Conclusion: Positive but marginal ROI. Phase 6 optional.

Scenario 2: Critical Finance Module

Phase 6 Investment: 5h × $100/h = $500

Expected Benefits:
- Probability of vulnerability: 10%
- Cost of security incident:
  - Incident response: $20,000
  - Full audit: $30,000
  - Customer notification: $10,000
  - Reputation: $50,000
  - Total: $110,000
- Expected value: 0.10 × $110,000 = $11,000

ROI = ($11,000 - $500) / $500 = 2,100%

Conclusion: 21x ROI. Phase 6 MANDATORY.

Scenario 3: Infrastructure Module (1M users)

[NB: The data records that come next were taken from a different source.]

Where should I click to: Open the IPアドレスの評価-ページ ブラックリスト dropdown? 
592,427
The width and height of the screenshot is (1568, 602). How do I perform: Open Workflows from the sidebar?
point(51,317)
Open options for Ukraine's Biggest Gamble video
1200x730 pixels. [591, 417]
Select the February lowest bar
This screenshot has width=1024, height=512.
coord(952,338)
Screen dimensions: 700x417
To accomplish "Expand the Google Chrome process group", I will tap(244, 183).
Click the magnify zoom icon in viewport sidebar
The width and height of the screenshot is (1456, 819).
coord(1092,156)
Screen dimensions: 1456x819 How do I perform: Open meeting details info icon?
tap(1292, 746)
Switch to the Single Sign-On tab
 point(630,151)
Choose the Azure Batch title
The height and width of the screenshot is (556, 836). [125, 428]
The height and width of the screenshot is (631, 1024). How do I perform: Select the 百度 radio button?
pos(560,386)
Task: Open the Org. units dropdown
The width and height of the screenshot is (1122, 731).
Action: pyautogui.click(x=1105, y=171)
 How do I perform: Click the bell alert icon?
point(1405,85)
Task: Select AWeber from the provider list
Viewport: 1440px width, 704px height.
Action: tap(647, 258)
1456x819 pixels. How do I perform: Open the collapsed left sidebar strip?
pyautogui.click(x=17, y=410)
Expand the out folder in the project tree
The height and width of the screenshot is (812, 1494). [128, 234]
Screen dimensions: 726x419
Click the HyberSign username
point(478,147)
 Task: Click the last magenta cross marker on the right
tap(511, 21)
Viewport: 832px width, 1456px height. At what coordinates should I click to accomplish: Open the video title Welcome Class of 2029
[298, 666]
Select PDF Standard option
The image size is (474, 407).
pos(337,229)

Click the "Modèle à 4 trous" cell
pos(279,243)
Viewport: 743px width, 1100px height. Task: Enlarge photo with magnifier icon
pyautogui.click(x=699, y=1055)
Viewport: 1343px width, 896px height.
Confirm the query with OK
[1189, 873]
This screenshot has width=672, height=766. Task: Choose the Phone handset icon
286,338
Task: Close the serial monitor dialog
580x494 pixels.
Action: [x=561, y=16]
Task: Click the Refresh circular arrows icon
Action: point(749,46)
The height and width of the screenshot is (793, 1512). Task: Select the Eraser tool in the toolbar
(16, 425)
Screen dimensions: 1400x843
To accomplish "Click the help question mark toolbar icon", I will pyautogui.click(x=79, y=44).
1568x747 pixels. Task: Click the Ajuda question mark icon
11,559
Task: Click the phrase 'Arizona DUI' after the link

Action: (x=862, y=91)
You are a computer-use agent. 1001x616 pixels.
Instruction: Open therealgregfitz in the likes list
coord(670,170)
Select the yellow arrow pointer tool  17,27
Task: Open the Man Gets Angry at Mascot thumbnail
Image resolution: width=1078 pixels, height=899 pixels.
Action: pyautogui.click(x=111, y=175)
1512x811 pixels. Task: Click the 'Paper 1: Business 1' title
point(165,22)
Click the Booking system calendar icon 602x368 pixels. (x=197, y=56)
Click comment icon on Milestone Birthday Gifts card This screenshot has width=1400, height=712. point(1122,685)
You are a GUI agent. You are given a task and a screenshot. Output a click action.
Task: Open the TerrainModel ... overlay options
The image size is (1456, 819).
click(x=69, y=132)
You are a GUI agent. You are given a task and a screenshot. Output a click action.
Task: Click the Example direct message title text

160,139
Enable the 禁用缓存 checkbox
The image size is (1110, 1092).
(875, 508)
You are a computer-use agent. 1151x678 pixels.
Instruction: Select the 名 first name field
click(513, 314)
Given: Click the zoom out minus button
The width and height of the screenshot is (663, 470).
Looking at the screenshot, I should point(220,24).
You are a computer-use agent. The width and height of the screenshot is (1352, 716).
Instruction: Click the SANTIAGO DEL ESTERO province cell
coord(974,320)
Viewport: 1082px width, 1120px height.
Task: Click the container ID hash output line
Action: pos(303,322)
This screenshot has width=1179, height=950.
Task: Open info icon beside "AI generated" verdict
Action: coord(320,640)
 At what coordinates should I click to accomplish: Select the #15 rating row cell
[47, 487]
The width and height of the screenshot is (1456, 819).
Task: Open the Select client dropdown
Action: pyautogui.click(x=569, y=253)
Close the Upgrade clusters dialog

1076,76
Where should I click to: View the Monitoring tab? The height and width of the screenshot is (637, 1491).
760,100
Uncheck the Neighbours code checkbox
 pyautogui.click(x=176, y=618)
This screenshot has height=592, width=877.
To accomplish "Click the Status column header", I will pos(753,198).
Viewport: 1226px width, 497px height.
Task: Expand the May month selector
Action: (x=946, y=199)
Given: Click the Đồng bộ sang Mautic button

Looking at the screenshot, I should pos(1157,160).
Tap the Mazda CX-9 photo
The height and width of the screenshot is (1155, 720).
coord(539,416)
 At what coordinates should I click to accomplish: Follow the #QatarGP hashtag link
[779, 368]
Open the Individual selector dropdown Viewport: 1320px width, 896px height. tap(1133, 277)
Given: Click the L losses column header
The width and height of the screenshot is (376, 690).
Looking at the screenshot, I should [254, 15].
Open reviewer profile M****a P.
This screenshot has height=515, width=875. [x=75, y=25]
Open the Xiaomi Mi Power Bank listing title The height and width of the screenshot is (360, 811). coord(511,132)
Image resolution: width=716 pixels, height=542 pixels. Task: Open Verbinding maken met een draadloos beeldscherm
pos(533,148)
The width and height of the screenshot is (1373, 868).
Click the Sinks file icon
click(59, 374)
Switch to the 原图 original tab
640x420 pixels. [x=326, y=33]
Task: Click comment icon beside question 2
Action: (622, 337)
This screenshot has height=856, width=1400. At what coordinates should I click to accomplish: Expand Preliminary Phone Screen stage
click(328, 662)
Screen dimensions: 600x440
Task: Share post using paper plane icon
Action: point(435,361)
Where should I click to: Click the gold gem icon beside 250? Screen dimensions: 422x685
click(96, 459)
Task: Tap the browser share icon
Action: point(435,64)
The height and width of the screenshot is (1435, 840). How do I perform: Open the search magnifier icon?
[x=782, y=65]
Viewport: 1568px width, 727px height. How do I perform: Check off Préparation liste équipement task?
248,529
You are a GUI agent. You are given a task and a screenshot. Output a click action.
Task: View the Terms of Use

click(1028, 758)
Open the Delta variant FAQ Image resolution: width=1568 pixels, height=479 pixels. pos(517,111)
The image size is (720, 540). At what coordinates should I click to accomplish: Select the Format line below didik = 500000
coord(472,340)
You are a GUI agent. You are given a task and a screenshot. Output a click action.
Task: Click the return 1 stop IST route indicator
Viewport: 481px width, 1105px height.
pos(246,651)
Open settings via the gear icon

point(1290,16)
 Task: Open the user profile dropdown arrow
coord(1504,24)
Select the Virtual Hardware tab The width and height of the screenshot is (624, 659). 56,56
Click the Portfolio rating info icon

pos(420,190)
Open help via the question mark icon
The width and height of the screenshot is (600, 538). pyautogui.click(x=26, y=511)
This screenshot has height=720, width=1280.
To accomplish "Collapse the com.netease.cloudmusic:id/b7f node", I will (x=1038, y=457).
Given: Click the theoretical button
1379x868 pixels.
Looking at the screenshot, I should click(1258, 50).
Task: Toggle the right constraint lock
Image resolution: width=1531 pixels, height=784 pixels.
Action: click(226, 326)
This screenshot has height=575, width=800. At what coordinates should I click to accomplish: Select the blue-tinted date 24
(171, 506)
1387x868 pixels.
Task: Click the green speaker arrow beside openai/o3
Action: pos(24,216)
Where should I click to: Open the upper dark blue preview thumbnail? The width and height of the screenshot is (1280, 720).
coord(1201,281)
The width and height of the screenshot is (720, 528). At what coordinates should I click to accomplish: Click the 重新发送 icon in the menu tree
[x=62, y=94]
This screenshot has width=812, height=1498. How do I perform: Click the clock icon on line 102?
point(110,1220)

Phase 6 Investment: 6h × $100/h = $600

Expected Benefits:
- Probability of major defect: 20%
- Cost of production defect:
  - 2h downtime: $50,000
  - Incident response: $10,000
  - Emergency refactoring: $40,000
  - Total: $100,000
- Expected value: 0.20 × $100,000 = $20,000

ROI = ($20,000 - $600) / $600 = 3,233%

Conclusion: 32x ROI. Phase 6 CRITICAL.

Phase 6 Decision Checklist

Do Phase 6 IF at least 2 criteria met:

  • Code critical (finance, healthcare, infrastructure)
  • >10,000 affected users
  • Lifespan >2 years
  • Production bug cost >$10,000
  • Regulatory compliance (HIPAA, PCI-DSS, SOC2)
  • Junior/intermediate team (not all seniors)

Skip Phase 6 IF all criteria met:

  • Prototype/POC (< 3 months lifespan)
  • < 100 users
  • Simple isolated component
  • 100% experienced senior team
  • Bug cost < $1,000

If gray area: Do Phase 6 at least once to learn. Decide later based on observed ROI.

Final phase completed!

Congratulations: You now have the complete DC² methodology in 6 phases for production-quality software development with AI!